## Input for this task
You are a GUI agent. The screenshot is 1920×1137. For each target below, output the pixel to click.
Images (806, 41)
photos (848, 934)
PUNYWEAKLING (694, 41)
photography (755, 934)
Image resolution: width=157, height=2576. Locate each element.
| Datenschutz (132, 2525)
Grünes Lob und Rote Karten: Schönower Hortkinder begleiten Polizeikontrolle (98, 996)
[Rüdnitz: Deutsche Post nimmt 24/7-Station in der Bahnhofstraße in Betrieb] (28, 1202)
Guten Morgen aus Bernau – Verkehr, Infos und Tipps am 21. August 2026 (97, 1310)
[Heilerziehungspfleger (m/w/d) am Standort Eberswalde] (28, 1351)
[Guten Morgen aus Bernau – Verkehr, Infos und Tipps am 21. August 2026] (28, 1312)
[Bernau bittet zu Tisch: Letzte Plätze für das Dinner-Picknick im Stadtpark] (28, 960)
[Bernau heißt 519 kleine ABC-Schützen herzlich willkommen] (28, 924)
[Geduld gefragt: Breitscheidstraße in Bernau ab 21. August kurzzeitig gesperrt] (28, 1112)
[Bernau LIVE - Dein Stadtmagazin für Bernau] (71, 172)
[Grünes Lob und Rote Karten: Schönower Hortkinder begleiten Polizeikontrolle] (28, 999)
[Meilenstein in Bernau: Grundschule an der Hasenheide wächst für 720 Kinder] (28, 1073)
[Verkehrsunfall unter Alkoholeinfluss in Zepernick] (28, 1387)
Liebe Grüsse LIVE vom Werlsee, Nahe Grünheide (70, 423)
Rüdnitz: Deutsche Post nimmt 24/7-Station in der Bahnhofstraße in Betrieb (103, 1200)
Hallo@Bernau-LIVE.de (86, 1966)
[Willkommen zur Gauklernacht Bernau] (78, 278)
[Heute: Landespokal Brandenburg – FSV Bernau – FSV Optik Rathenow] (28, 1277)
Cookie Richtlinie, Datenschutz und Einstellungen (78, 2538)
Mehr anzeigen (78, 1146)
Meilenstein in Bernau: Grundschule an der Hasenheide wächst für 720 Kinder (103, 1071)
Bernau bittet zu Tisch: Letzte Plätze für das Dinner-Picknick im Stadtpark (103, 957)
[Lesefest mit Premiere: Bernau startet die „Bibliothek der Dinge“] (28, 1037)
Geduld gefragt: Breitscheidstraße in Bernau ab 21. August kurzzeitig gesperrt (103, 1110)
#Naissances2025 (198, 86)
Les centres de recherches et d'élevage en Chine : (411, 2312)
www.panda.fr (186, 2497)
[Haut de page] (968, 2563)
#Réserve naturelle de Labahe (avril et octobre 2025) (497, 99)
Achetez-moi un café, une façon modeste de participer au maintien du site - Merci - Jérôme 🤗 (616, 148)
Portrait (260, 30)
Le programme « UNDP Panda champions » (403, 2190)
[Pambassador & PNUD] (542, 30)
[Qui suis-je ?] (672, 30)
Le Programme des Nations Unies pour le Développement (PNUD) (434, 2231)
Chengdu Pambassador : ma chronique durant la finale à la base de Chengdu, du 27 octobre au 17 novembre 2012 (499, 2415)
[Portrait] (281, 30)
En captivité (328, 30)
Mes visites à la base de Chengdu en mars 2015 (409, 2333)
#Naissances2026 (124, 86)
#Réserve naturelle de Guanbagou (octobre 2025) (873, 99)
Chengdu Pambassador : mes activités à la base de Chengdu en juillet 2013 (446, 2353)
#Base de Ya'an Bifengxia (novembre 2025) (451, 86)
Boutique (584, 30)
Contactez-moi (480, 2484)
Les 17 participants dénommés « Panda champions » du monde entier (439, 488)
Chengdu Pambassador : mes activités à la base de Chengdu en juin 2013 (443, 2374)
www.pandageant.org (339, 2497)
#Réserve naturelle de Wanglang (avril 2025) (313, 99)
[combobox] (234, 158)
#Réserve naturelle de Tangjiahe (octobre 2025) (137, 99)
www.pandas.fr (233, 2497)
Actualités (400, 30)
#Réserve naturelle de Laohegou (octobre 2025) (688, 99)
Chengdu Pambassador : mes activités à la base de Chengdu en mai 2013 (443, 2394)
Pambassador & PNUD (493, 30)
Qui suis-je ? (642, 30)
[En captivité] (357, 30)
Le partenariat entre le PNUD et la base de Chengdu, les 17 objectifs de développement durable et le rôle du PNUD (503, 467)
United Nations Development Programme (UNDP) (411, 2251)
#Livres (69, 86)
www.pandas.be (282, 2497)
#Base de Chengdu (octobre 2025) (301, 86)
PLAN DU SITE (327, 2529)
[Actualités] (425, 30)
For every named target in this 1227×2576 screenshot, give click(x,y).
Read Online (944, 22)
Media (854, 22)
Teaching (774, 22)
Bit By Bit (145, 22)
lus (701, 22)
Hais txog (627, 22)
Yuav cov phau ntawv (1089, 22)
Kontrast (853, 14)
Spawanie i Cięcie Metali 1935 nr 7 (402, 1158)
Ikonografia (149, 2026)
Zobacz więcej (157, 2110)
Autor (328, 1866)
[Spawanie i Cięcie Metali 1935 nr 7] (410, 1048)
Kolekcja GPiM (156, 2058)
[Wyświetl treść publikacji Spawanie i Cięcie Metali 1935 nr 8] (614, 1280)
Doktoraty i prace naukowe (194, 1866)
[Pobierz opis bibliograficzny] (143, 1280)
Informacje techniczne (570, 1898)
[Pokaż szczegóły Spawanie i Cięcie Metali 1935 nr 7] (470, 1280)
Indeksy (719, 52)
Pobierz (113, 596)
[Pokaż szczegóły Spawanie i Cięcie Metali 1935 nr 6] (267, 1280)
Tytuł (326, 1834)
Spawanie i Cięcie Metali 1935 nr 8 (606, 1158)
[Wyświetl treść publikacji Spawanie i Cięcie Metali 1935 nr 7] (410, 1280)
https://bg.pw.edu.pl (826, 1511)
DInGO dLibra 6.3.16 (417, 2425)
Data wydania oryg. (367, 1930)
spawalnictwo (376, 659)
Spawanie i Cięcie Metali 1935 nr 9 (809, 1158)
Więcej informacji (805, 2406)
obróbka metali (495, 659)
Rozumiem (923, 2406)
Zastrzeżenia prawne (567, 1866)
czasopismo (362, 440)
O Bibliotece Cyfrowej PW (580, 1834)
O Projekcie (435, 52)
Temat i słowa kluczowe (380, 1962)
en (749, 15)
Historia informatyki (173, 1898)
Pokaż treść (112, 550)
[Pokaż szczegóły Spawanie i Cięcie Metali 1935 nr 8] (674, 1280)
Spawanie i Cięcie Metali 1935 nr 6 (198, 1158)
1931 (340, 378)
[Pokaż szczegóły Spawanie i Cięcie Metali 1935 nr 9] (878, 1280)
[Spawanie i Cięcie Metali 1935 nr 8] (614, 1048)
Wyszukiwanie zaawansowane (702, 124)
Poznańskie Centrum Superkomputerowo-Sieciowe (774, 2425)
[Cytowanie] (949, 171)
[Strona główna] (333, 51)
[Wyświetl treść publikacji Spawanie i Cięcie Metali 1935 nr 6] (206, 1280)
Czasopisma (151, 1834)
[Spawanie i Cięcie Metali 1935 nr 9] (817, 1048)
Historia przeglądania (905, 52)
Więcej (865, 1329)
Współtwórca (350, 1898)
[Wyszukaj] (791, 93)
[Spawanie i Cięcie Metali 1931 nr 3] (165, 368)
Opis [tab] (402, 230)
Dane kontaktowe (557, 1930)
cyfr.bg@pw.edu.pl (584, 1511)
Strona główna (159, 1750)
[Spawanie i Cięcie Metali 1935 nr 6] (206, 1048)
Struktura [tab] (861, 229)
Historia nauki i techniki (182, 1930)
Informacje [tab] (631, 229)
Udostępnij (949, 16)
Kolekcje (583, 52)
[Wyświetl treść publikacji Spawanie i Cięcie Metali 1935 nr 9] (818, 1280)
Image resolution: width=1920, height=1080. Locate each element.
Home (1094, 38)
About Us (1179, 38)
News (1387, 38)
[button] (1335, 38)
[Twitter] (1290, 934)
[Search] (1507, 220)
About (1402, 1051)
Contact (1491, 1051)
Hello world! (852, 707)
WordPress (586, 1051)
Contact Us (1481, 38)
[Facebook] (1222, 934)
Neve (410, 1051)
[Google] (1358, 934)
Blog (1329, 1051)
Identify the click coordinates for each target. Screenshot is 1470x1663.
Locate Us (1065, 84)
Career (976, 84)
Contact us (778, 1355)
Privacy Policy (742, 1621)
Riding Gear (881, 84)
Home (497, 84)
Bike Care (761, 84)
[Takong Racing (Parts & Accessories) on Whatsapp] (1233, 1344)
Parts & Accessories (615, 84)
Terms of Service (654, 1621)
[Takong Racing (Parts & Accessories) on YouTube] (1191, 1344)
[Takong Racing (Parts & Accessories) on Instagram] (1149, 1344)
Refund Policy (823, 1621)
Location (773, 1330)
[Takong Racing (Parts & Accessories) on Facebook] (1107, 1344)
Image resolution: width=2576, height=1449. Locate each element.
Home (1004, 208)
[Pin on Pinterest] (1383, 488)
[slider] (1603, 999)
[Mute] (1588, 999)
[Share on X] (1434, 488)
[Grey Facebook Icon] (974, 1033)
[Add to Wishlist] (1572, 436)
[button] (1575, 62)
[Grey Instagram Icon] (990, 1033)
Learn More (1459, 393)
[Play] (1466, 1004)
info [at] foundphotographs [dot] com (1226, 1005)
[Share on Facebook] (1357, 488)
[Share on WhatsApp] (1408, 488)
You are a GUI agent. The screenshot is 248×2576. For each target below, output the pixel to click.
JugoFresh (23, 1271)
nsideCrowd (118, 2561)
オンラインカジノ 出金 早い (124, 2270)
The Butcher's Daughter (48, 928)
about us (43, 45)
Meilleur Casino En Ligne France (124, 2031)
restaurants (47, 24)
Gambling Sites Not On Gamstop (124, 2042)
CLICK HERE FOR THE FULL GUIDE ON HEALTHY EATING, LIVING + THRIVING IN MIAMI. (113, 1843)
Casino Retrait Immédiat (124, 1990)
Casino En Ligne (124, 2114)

## Activity
Give again exactly, and only, the lines above starting at the one with "[Cytowanie] (949, 171)" and ending at the one with "Strona główna (159, 1750)".

## Final answer
[Cytowanie] (949, 171)
[Strona główna] (333, 51)
[Wyświetl treść publikacji Spawanie i Cięcie Metali 1935 nr 6] (206, 1280)
Czasopisma (151, 1834)
[Spawanie i Cięcie Metali 1935 nr 9] (817, 1048)
Historia przeglądania (905, 52)
Więcej (865, 1329)
Współtwórca (350, 1898)
[Wyszukaj] (791, 93)
[Spawanie i Cięcie Metali 1931 nr 3] (165, 368)
Opis [tab] (402, 230)
Dane kontaktowe (557, 1930)
cyfr.bg@pw.edu.pl (584, 1511)
Strona główna (159, 1750)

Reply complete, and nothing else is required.